Re: [RFC v2 PATCH] mm, sl[au]b: Introduce lockless cache

From: Jens Axboe <axboe@kernel.dk>
To: Hyeonggon Yoo <42.hyeyoo@gmail.com>
Cc: linux-mm@kvack.org, Christoph Lameter <cl@linux.com>,
	Pekka Enberg <penberg@kernel.org>,
	David Rientjes <rientjes@google.com>,
	Joonsoo Kim <iamjoonsoo.kim@lge.com>,
	Andrew Morton <akpm@linux-foundation.org>,
	Vlastimil Babka <vbabka@suse.cz>,
	linux-kernel@vger.kernel.org,
	Matthew Wilcox <willy@infradead.org>,
	John Garry <john.garry@huawei.com>,
	linux-block@vger.kernel.org, netdev@vger.kernel.org
Subject: Re: [RFC v2 PATCH] mm, sl[au]b: Introduce lockless cache
Date: Wed, 22 Sep 2021 06:58:00 -0600	[thread overview]
Message-ID: <688e6750-87e9-fb44-ce40-943bad072e48@kernel.dk> (raw)
In-Reply-To: <20210922081906.GA78305@kvm.asia-northeast3-a.c.our-ratio-313919.internal>

On 9/22/21 2:19 AM, Hyeonggon Yoo wrote:
> On Tue, Sep 21, 2021 at 09:37:40AM -0600, Jens Axboe wrote:
>>> @@ -424,6 +431,57 @@ kmem_cache_create(const char *name, unsigned int size, unsigned int align,
>>>  }
>>>  EXPORT_SYMBOL(kmem_cache_create);
>>>  
>>> +/**
>>> + * kmem_cache_alloc_cached - try to allocate from cache without lock
>>> + * @s: slab cache
>>> + * @flags: SLAB flags
>>> + *
>>> + * Try to allocate from cache without lock.

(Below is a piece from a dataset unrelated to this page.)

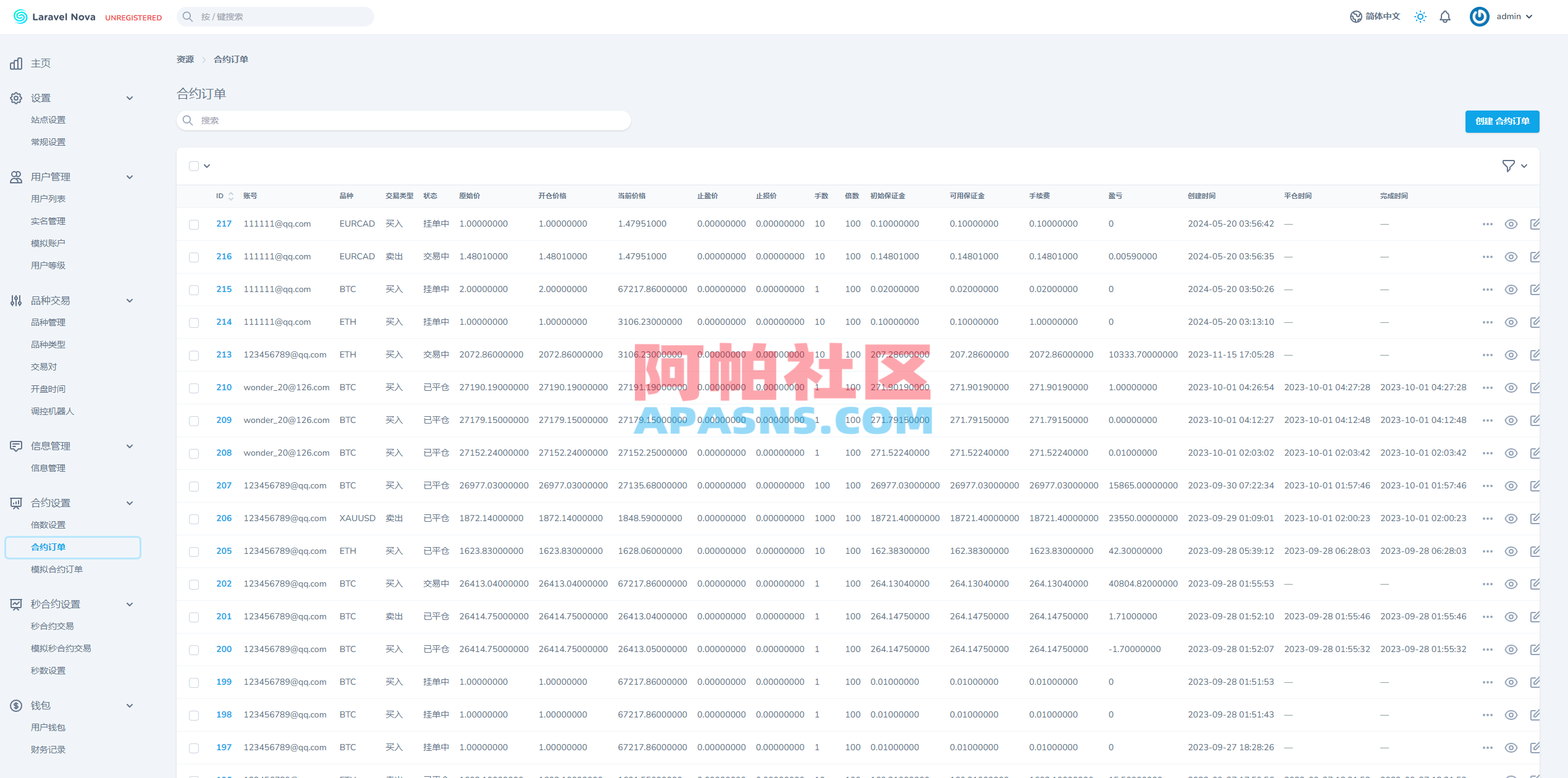Open the dropdown arrow next to the select-all checkbox
This screenshot has width=1568, height=778.
coord(208,166)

If fails, fill the lockless cache
>>> + * using bulk alloc API
>>> + *
>>> + * Be sure that there's no race condition.
>>> + * Must create slab cache with SLAB_LOCKLESS_CACHE flag to use this function.
>>> + *
>>> + * Return: a pointer to free object on allocation success, NULL on failure.
>>> + */
>>> +void *kmem_cache_alloc_cached(struct kmem_cache *s, gfp_t gfpflags)
>>> +{
>>> +	struct kmem_lockless_cache *cache = this_cpu_ptr(s->cache);
>>> +
>>> +	BUG_ON(!(s->flags & SLAB_LOCKLESS_CACHE));
>>> +
>>> +	if (cache->size) /* fastpath without lock */
>>> +		return cache->queue[--cache->size];
>>> +
>>> +	/* slowpath */
>>> +	cache->size = kmem_cache_alloc_bulk(s, gfpflags,
>>> +			KMEM_LOCKLESS_CACHE_QUEUE_SIZE, cache->queue);
>>> +	if (cache->size)
>>> +		return cache->queue[--cache->size];
>>> +	else
>>> +		return NULL;
>>> +}
>>> +EXPORT_SYMBOL(kmem_cache_alloc_cached);
> 
> Hello Jens, I'm so happy that you gave comment.
> 
>> What I implemented for IOPOLL doesn't need to care about interrupts,
>> hence preemption disable is enough. But we do need that, at least.
> 
> To be honest, that was my mistake. I was mistakenly using percpu API.
> it's a shame :> Thank you for pointing that.
> 
> Fixed it in v3 (work in progress now)

Another thing to fix from there, just make it:

if (cache->size)
	return cached item
return NULL;

No need for an if/else with the return.

> 
>> There are basically two types of use cases for this:
>>
>> 1) Freeing can happen from interrupts
>> 2) Freeing cannot happen from interrupts
>>
> 
> I considered only case 2) when writing code. Well, To support 1),
> I think there are two ways:
> 
>  a) internally call kmem_cache_free when in_interrupt() is true
>  b) caller must disable interrupt when freeing
> 
> I think a) is okay, how do you think?

If the API doesn't support freeing from interrupts, then I'd make that
the rule. Caller should know better if that can happen, and then just
use kmem_cache_free() if in a problematic context. That avoids polluting
the fast path with that check. I'd still make it a WARN_ON_ONCE() as
described and it can get removed later, hopefully.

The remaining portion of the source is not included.